フィギュアスケートの技術や表現力をさらに磨くために、「体重を管理しなくちゃ」「痩せなくちゃ」という思いが、鈴木さんを過度のダイエットへと走らせ、やがて食欲も湧かないほどに…。体重は1ヵ月で8キロ、その後も減り続けて一時は30キロ台にまでなり、リンクに立つことができなくなってしまいました。
 
「精神科で摂食障害と診断され、入院をすすめられるほどでした。でも、私はリンクの上に戻りたかった。入院してしまったら、健康な水準まで体重を増やすことだけが目的になってしまいます。それでは、退院後に競技に復帰できるか分からないので、私は自宅での治療を選択しました」(鈴木さん)
 
スケートリンクは自分自身を表現できる大切な居場所。大好きなその場所にもう一度戻りたいという一心で治療に励むのですが、すぐには結果に結びつかなかったと言います。
 
「まともに食べることができず体力が落ちていたので、横になって休んでばかりいました。すると、いつしか夜に眠れなくなってしまったんです。寝られたとしても、3時間位で起きてしまう…。当時は睡眠薬を服用して無理矢理に睡眠をとるという毎日でした」(鈴木さん)
 
改善の兆しが見えてきたのは、お母様との話し合いで「いっしょに頑張っていこう」と、お互いに病気を受け入れたころだと言います。始めは自分の作った食事を食べさせようとしていたお母様も、「まず食べられるものからでいいから」と言ってくれるようになったそう。

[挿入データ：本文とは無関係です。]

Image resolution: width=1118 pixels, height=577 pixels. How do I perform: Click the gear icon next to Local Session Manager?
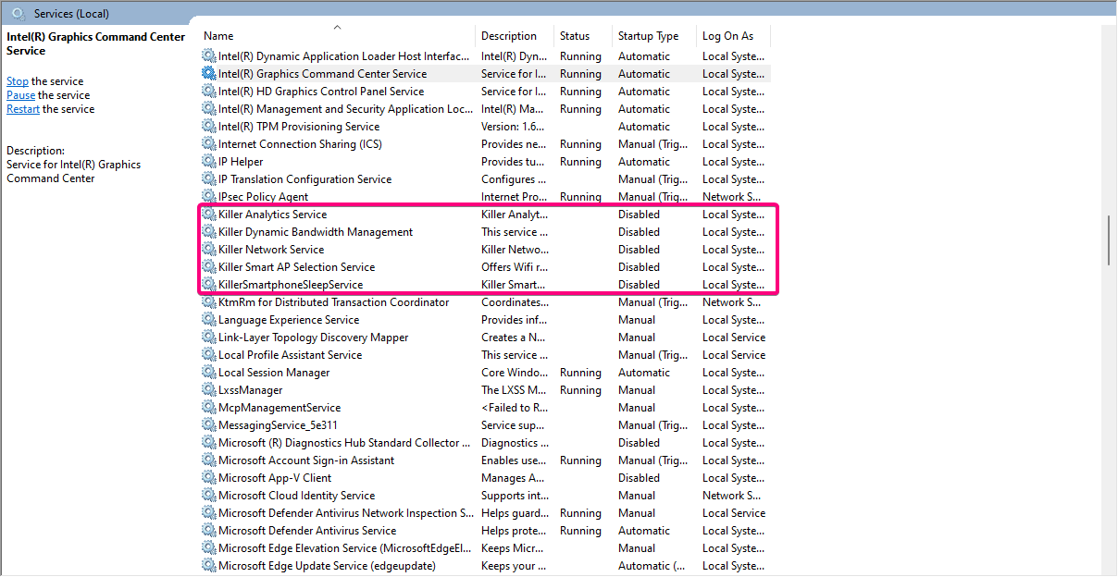[209, 373]
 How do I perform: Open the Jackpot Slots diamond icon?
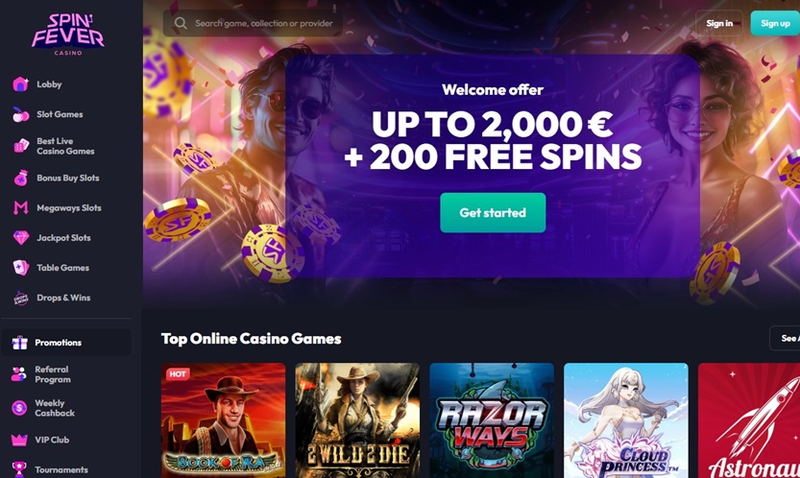click(x=20, y=238)
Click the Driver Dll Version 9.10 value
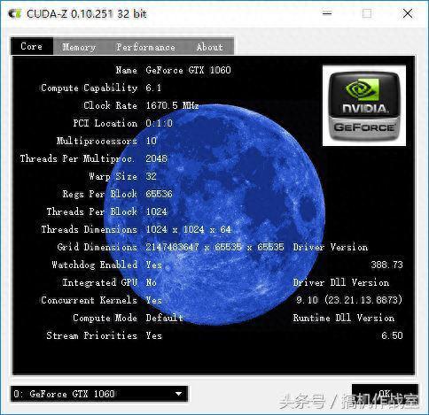 349,300
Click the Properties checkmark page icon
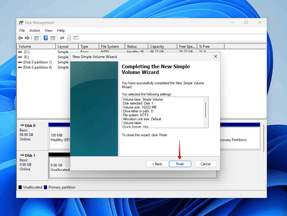The image size is (287, 216). (69, 38)
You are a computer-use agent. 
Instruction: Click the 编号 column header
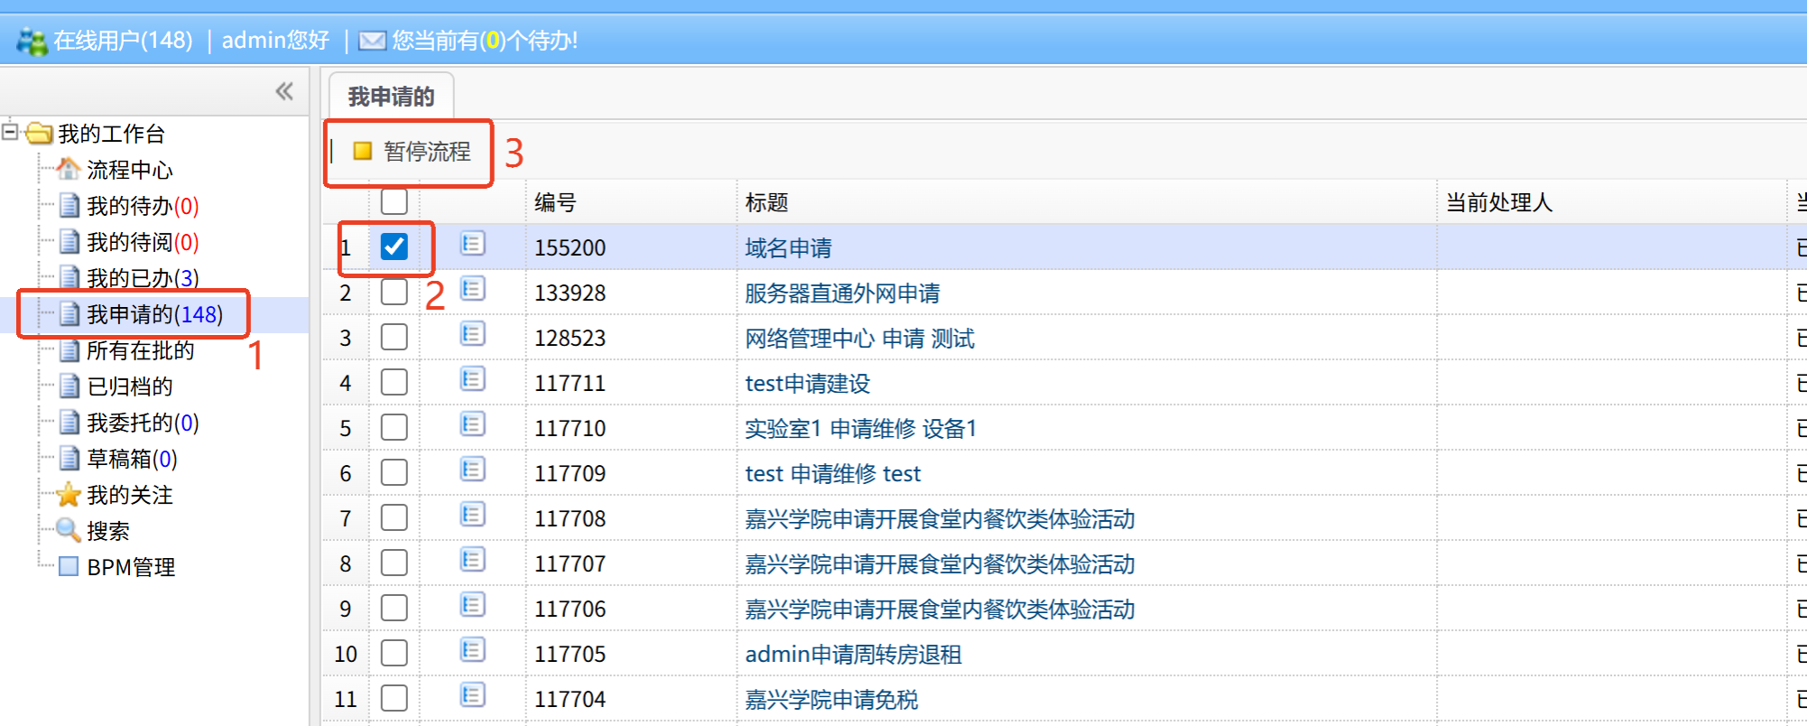point(555,202)
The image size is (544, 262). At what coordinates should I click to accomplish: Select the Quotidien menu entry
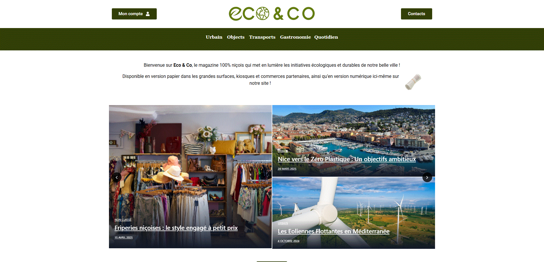[x=326, y=37]
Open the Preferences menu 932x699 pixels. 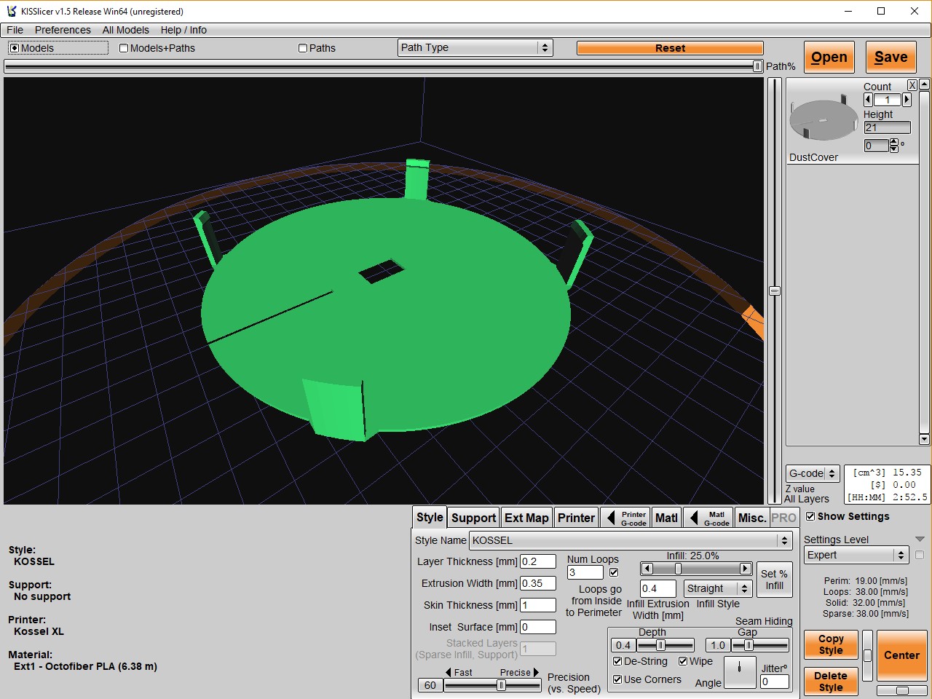(x=63, y=30)
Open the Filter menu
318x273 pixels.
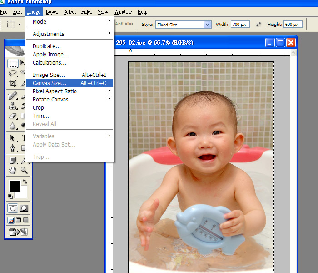(x=86, y=12)
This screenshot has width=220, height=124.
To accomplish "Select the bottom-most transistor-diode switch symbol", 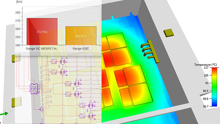I will [90, 116].
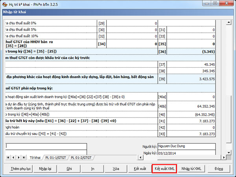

治療が進み、少しずつ食べ物を口にすることができるようになると、体力も徐々に戻ってきました。
 
「体力がついて動けるようになることで、夜には自然と疲れて眠くなるようになりました。それからは、夜に起きてしまうことはなくなりましたね」(鈴木さん)
 
家族の支えとスケートへの情熱で、鈴木さんは1年の休養を経てリンクへ復帰。2007年には、ユニバーシアード冬季大会で優勝。苦難を乗り超え、完全復活を果たします。